### [EXERCISE PROMPT]
Check each line of the records below and collect those holding "Given".

○ ○ ○ ○ ○

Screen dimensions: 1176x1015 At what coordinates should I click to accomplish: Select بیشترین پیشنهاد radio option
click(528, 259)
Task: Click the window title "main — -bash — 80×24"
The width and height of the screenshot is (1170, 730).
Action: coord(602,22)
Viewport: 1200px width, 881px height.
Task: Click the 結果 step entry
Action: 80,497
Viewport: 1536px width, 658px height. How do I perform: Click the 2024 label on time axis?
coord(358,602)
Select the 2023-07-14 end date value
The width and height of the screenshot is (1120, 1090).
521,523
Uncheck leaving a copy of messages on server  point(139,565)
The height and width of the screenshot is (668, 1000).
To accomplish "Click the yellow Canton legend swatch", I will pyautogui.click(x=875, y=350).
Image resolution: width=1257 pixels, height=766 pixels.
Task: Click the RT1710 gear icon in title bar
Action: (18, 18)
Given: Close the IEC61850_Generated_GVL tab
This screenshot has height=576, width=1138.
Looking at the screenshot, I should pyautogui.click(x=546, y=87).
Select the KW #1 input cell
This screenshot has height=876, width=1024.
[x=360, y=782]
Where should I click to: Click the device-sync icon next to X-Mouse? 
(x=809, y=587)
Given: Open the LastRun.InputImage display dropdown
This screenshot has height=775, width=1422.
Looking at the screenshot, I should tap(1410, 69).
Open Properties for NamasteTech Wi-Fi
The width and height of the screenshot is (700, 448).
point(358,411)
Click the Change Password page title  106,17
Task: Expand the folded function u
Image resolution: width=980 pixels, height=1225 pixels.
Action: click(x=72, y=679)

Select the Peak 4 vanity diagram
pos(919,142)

○ ○ ○ ○ ○

### [RESPONSE TO THIS TASK]
Given: Close the IEC61850_Generated_GVL tab
Given: Open the LastRun.InputImage display dropdown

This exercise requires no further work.